Les recueils, tous deux édités en 2013, per­me­t­tent de par­courir plusieurs décen­nies d’écriture poé­tique. Un poème avant les com­mence­ments regroupe des textes écrits de 1975 à 1990 ; Ce que j’ai peut-être fait est un choix de poèmes pub­liés entre 1992 et 2012.

En 1975, Yves Namur avait vingt-trois ans ; il écrivait des textes brefs cen­trés sur la nature : les feuil­lages, les grains de blé, un insecte… Ici et là un être humain fai­sait une rapi­de appari­tion. Mais était-ce vrai­ment un être humain ? Les femmes s’égrenaient et les bras nus étaient recou­verts d’écorce. Les intérieurs étaient ceux de la cam­pagne : un buf­fet, une cruche à eau, une pen­d­ule, un gre­nier. À l’extérieur, les odeurs de la terre et du sel dom­i­naient. Le poète s’éloignait par­fois du monde sen­si­ble : il scru­tait l’ombre, trou­vait des brèch­es, s’intéressait à l’invisible, à la mort et aux songes.

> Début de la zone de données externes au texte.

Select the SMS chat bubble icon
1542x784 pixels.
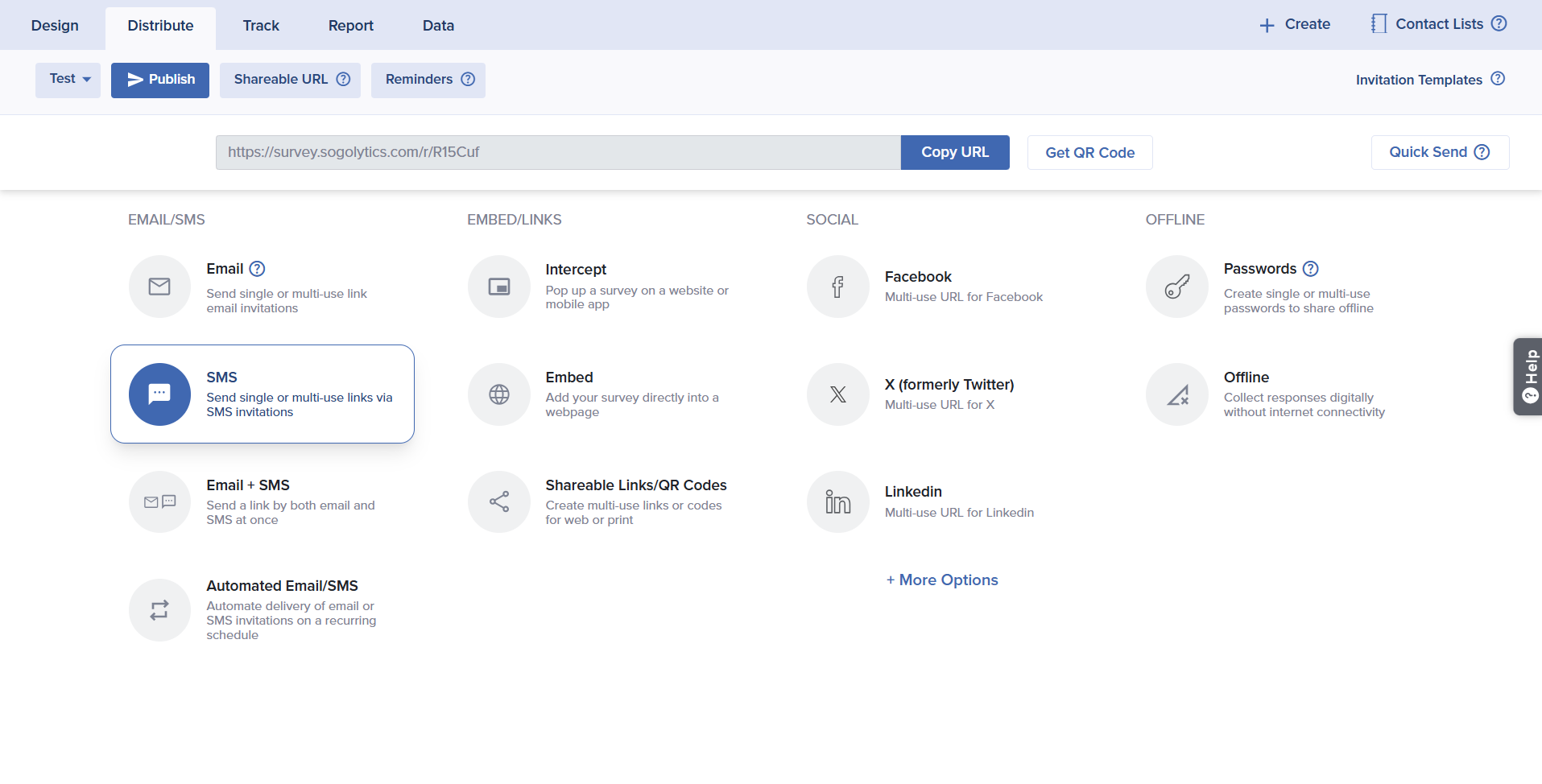pos(159,394)
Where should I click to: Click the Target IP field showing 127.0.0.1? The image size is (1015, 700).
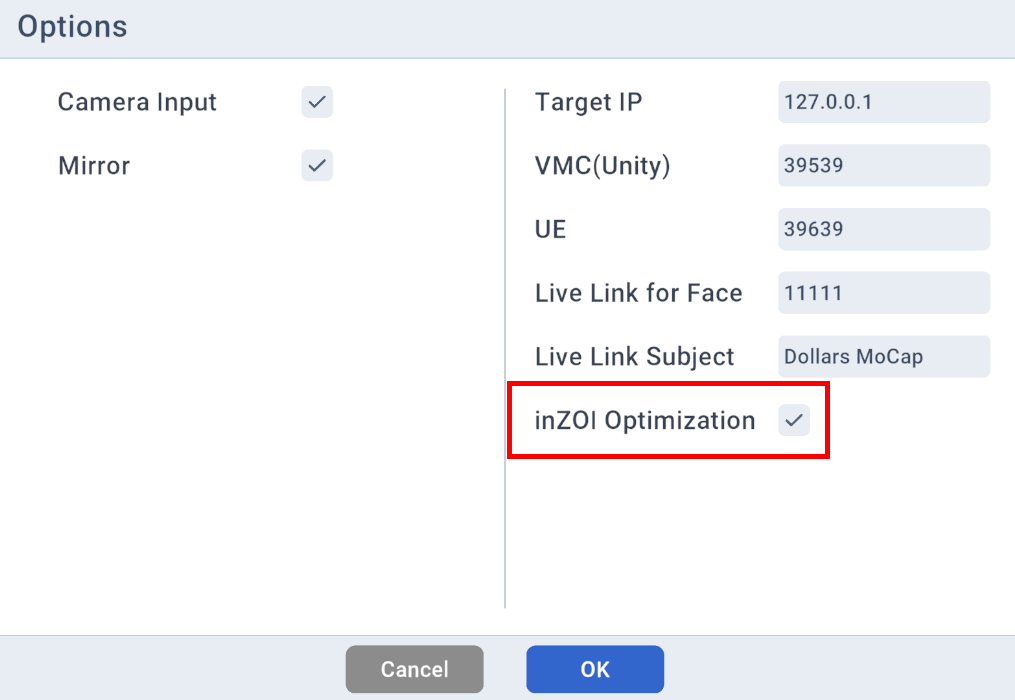[883, 102]
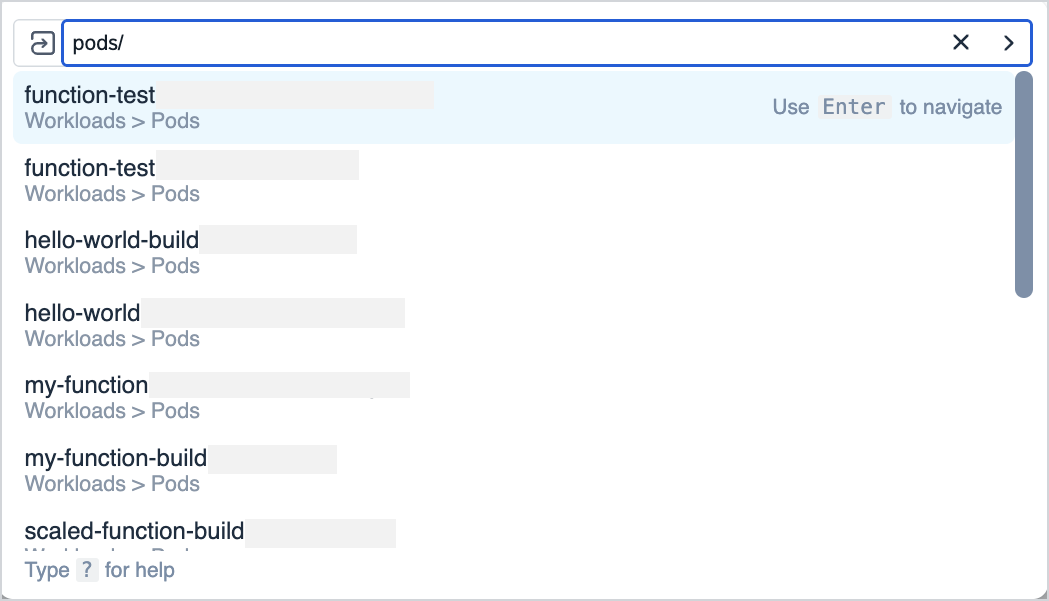Click the results list scrollbar thumb

coord(1023,185)
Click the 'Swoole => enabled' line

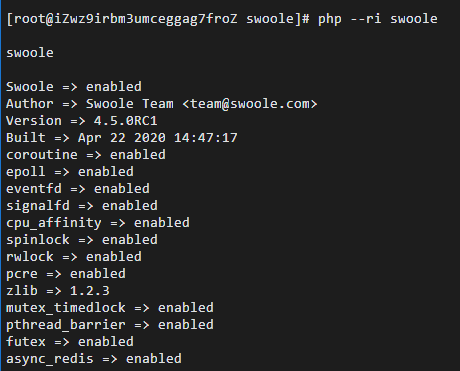tap(74, 87)
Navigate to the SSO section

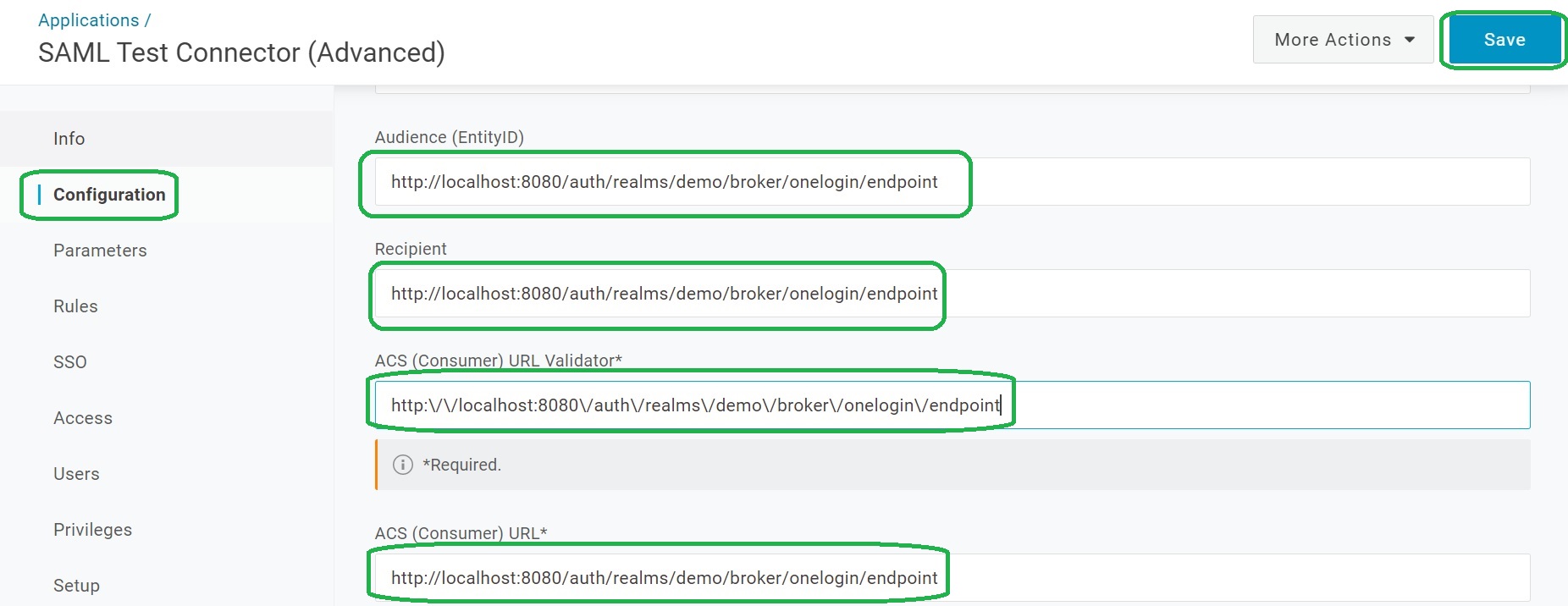tap(70, 362)
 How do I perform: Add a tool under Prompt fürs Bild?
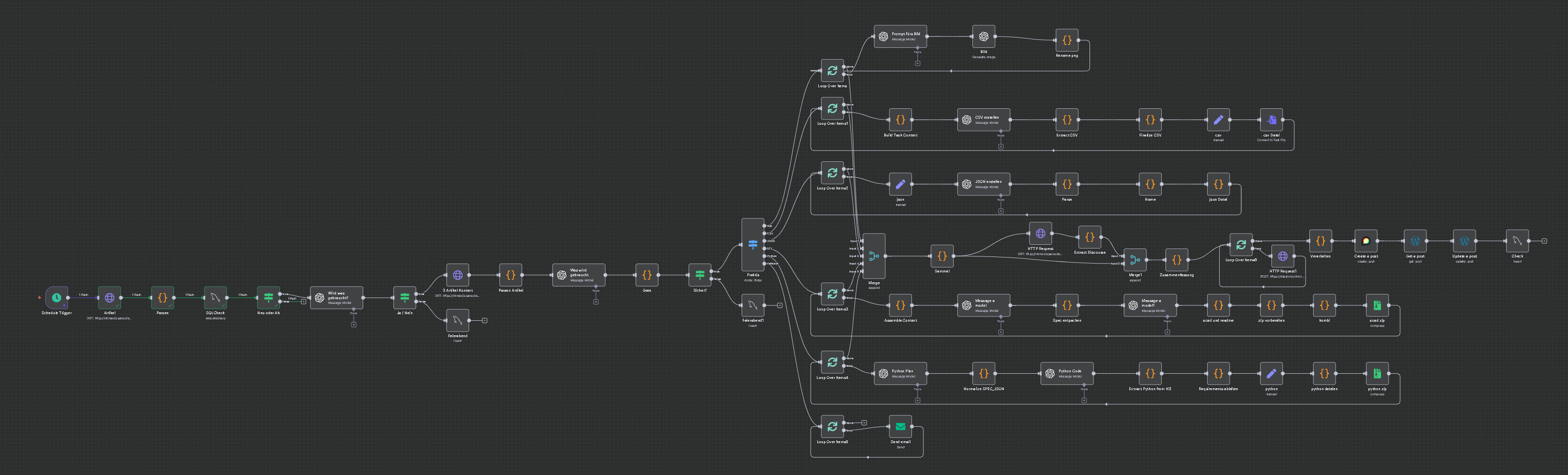917,63
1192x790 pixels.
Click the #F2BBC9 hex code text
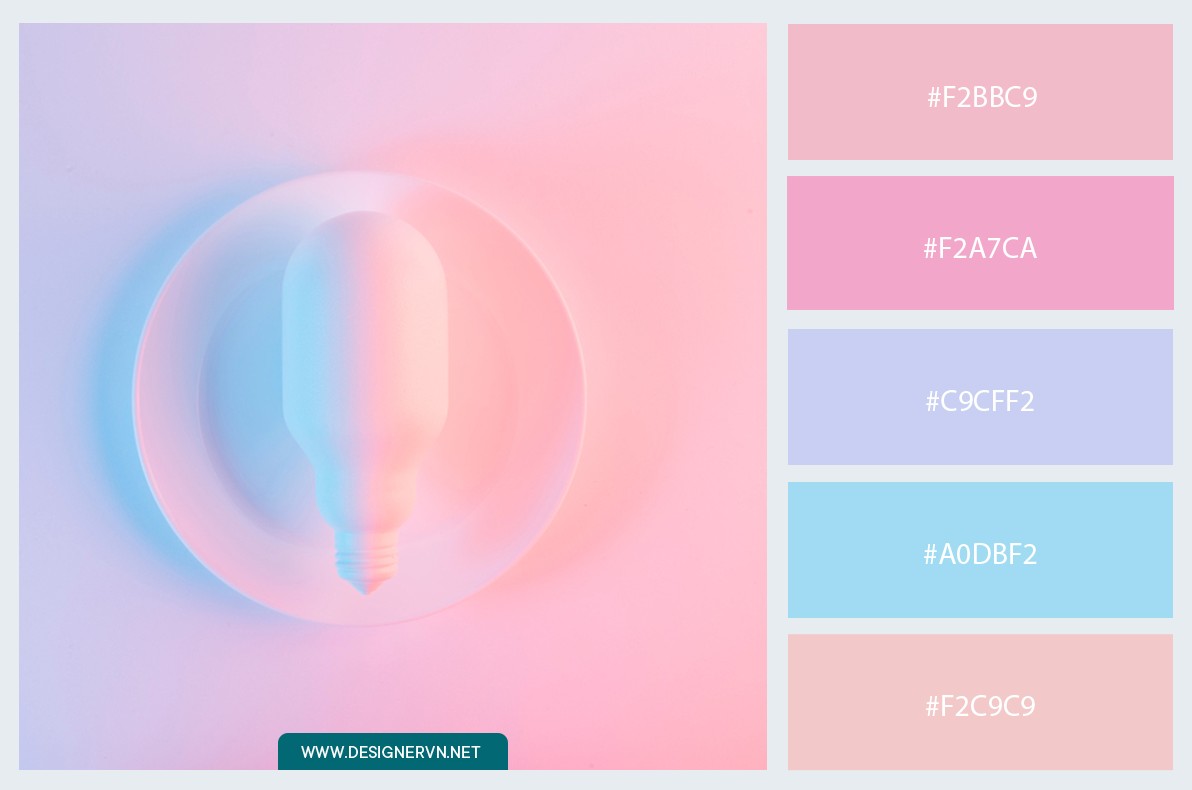pos(982,97)
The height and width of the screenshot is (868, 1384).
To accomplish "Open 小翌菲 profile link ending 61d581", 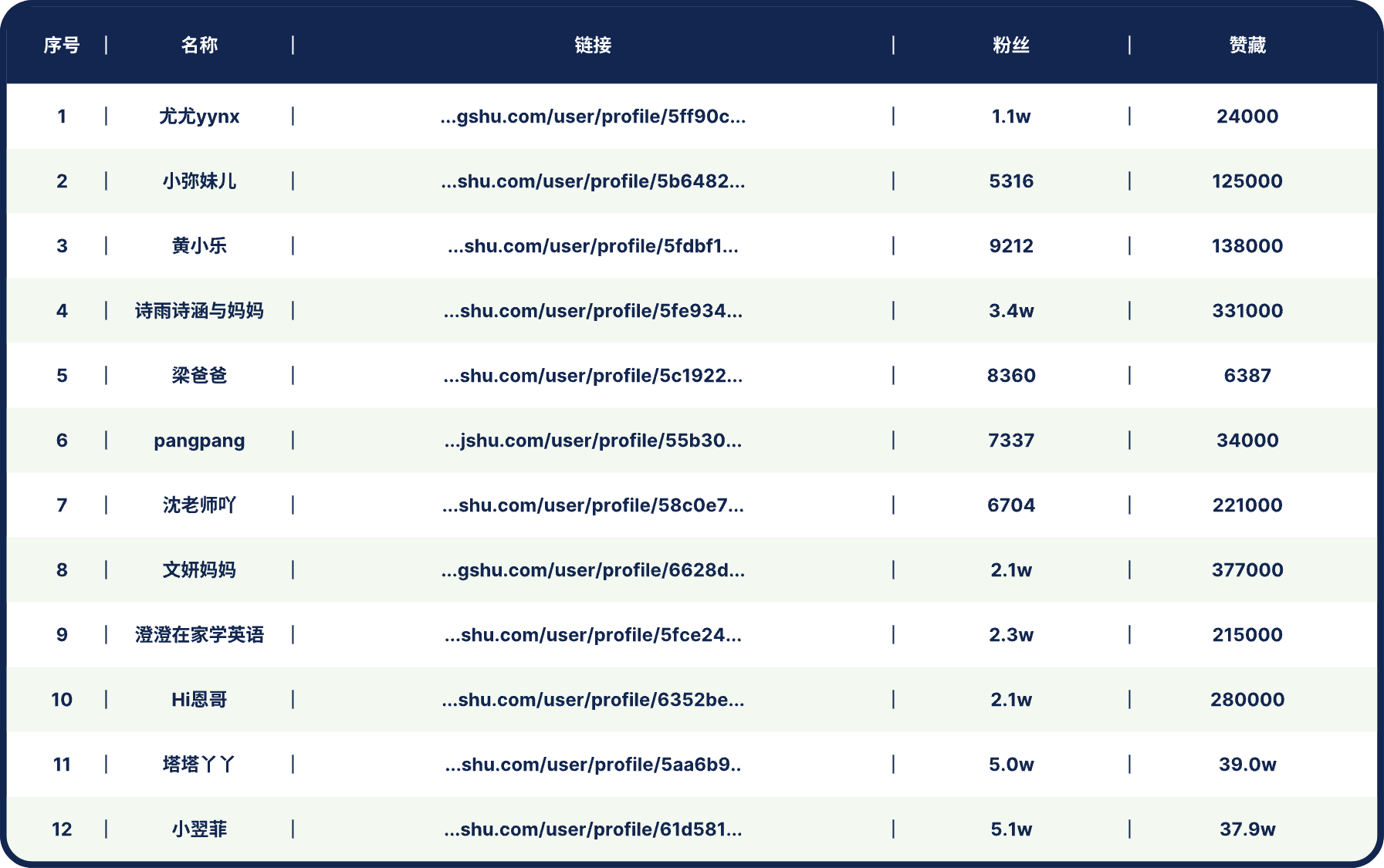I will (593, 829).
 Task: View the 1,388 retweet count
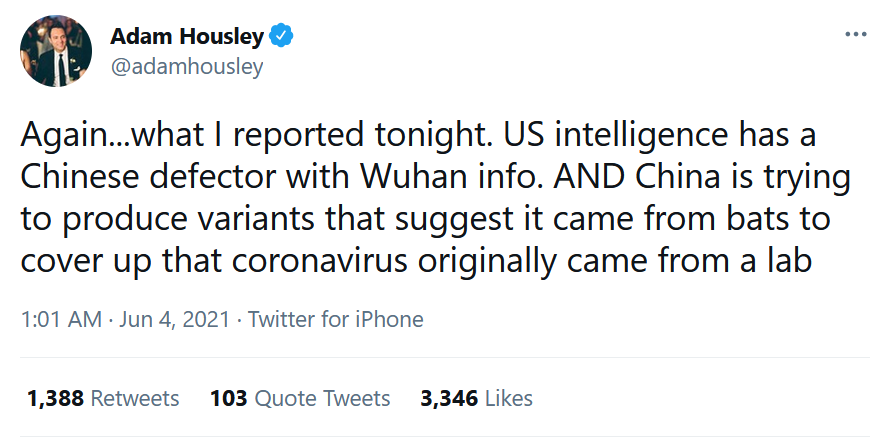pyautogui.click(x=55, y=398)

Dix ans plus tard, la poésie d’Yves Namur con­naît une pre­mière méta­mor­phose. Le poète inter­roge les mots et le poème, qui ont tout l’air d’être vivants : le mot creuse, le poème le regarde.

En 1990, c’est la forme des textes qui change. Dès le titre de l’ensemble Le voy­age en amont de (    ) vide, il y a cet espace, ce silence, cette absence que l’on retrou­ve ensuite à chaque vers ou presque, et qui donne le sen­ti­ment d’un monde devenu en par­tie indéchiffrable. Puis un autre ensem­ble, la même année, Frag­ments tra­ver­sés en quelques nuits d’arbres et con­fus­es, sem­ble réc­on­cili­er le tout. Il y est ques­tion d’arbres, de mots et de poèmes.

 

ces traces qu’on laisse venir,
poèmes peut-être
dans les arbres
 

[…]
 

à peine ai-je dit l’arbre
qu’il marche dans la chambre

 

Un dernier tour­nant est pris – plus rad­i­cal, selon l’auteur – en 1992. Yves Namur explique, dans une note placée à la fin du pre­mier ouvrage : « Si effec­tive­ment je crois – bien mod­este­ment il faut le dire – avoir bâti aujourd’hui un quelque chose qui s’apparente prob­a­ble­ment à une « poésie pen­sante » pour laque­lle je suis redev­able depuis une ving­taine d’années aux fréquen­ta­tions des Jabès, Juar­roz, Rilke ou Celan, force m’est de con­stater que jusqu’approximativement 1990, mes inten­tions étaient toutes autres. »

En ouvrant Ce que j’ai peut-être fait, nous entrons dans l’univers qui est tou­jours celui du poète aujourd’hui. Un univers où penser, c’est avant tout pos­er des ques­tions. Il y a quelque chose de l’étonnement de l’enfant, bien sûr, du philosophe grec égale­ment. Le poète, comme le philosophe, cherche. Que cherche-t-il ? Serait-ce ce qui est caché der­rière les apparences ? On penserait alors à Pla­ton. Serait-ce au con­traire l’absence d’être ? On penserait plutôt à Pyrrhon. Sou­vent, le doute et le sen­ti­ment d’être con­damné à l’ignorance domi­nent. Ce qui con­sole le poète, lorsqu’il revient bre­douille de sa quête de sens, c’est la beauté.

Ce n’est pas ce qu’il trou­ve ou ne trou­ve pas qui importe, c’est la recherche elle-même, le chemin emprun­té. Il n’atteint pas son but et con­tin­ue ; il entrevoit un abîme, une absence, sa pro­pre soli­tude et con­tin­ue. Au pas­sage, il s’émerveille devant de petites choses inat­ten­dues : la clarté d’une feuille d’or, un brin d’herbe sur le rebord d’une fenêtre… Yves Namur est peu à peu devenu le poète du peu et des riens dont il par­le dans Ce que j’ai peut-être fait.